* Exercise *
Retype the rows from the line containing "Image resolution: width=1568" through the line containing "pos(229,118)", leaving out the pictures.

* Begin Given data *

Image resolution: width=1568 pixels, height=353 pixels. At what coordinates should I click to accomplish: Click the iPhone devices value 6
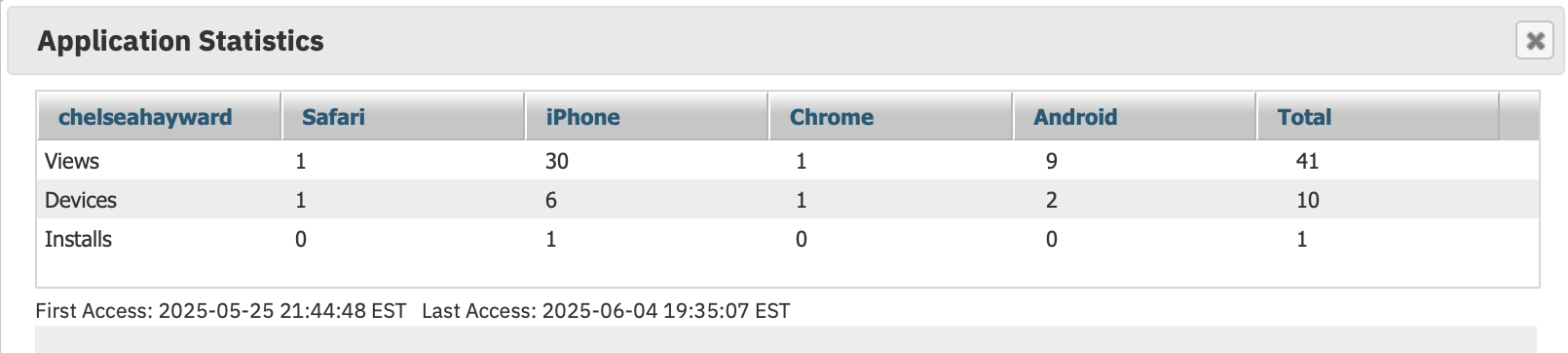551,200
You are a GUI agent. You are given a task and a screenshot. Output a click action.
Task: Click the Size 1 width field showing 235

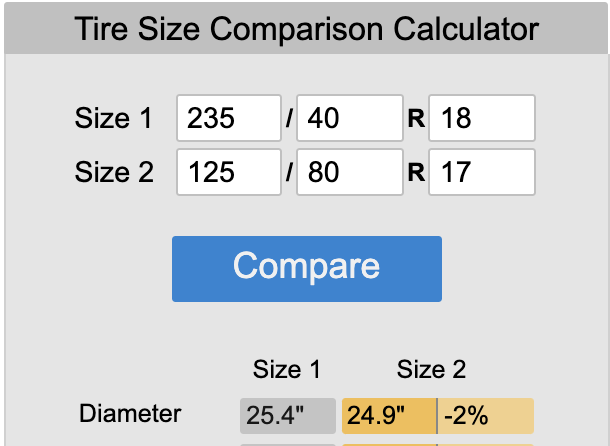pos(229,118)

* End Given data *
* Begin Given data *

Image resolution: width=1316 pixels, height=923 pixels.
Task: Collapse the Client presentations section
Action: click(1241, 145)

* End Given data *
* Begin Given data *

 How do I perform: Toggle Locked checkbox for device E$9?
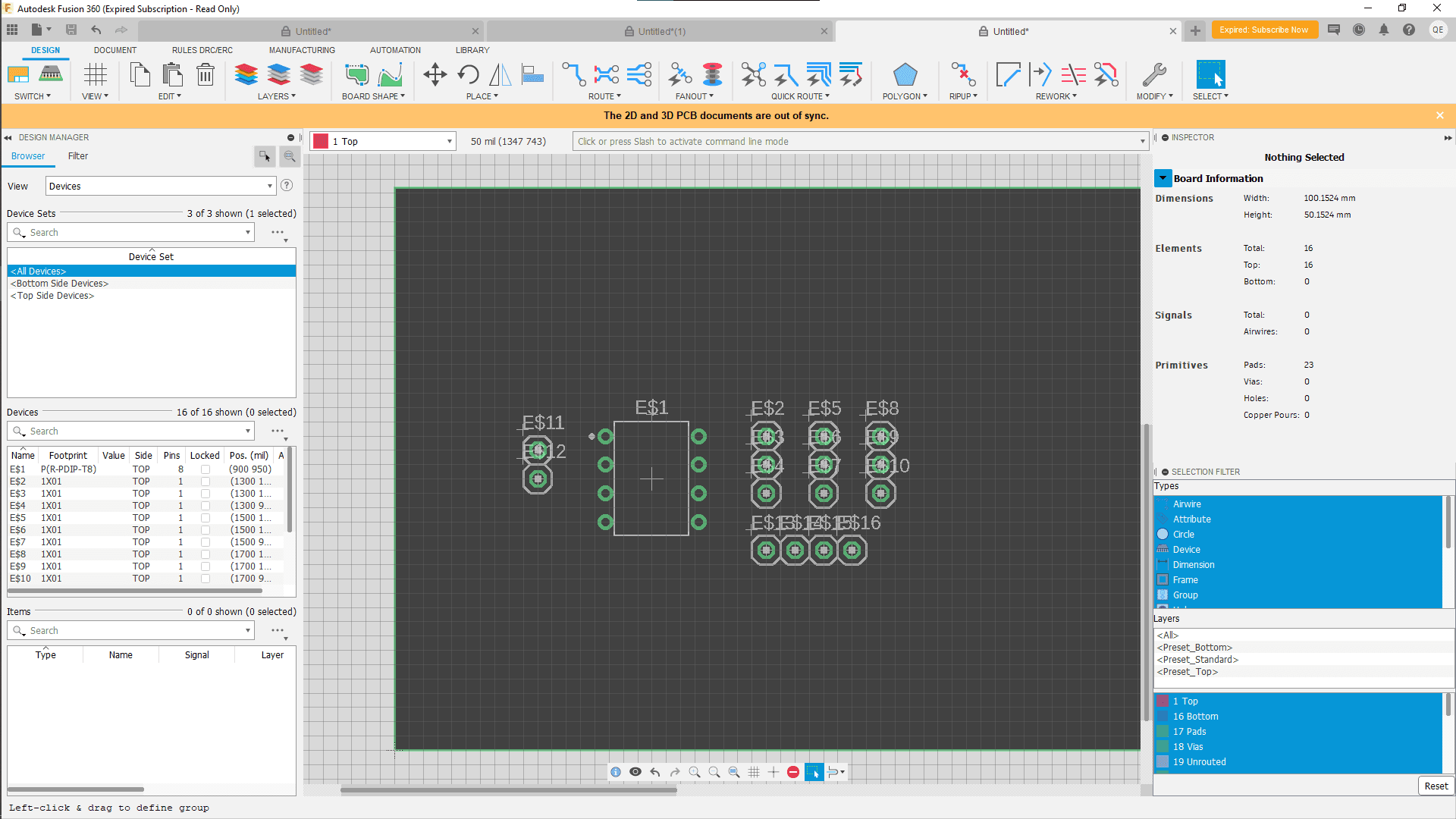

* End Given data *

* Correct output *
Image resolution: width=1568 pixels, height=353 pixels. At what coordinates should I click to accomplish: Click the iPhone devices value 6
551,200
You are a GUI agent. You are given a task and a screenshot. Output a click action.
Task: Click the Size 1 width field showing 235

pos(229,118)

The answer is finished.